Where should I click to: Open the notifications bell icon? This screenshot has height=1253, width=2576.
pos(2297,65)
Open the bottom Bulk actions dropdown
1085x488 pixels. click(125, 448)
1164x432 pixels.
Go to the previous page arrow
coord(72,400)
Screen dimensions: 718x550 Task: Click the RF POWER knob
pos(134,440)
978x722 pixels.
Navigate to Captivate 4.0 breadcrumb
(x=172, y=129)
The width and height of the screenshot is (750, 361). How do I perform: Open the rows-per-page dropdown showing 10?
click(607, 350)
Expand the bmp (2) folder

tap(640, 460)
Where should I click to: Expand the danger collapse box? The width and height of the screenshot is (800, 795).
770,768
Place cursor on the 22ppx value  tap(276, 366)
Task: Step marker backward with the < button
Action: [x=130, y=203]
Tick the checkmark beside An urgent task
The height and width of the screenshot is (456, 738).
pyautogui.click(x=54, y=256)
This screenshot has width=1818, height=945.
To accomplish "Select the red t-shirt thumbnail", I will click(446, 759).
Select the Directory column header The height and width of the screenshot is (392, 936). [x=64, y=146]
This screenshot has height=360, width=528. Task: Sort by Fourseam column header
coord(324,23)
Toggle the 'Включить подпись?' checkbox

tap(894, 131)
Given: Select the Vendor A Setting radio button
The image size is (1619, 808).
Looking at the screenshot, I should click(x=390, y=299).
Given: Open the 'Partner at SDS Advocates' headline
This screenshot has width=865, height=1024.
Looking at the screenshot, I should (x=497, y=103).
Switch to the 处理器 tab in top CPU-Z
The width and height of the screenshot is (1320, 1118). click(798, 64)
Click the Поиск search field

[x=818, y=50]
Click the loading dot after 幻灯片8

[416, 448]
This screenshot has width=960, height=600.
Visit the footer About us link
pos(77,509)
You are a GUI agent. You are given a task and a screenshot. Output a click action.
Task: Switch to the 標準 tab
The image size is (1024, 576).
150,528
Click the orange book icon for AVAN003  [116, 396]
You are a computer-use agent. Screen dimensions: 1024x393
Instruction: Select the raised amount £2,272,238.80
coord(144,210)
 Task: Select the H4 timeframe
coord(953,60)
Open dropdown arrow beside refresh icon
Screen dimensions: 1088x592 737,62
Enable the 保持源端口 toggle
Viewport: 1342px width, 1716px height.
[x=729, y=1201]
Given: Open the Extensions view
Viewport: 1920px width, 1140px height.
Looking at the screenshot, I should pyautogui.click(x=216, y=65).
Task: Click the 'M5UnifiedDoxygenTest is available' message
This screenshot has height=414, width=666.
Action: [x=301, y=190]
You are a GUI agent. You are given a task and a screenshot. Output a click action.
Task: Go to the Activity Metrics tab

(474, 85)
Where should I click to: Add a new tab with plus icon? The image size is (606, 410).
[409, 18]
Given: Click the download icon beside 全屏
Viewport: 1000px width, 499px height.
****************
*Your task*: Rewrite the records from the start through the line containing "coord(72,400)", inclusive, as a numbered list, leaving out any blank lines.

*Solution to this task*:
1. Where should I click to: Open the notifications bell icon? This screenshot has height=1253, width=2576.
2. pos(2297,65)
3. Open the bottom Bulk actions dropdown
4. 1085x488 pixels. click(125, 448)
5. 1164x432 pixels.
6. Go to the previous page arrow
7. coord(72,400)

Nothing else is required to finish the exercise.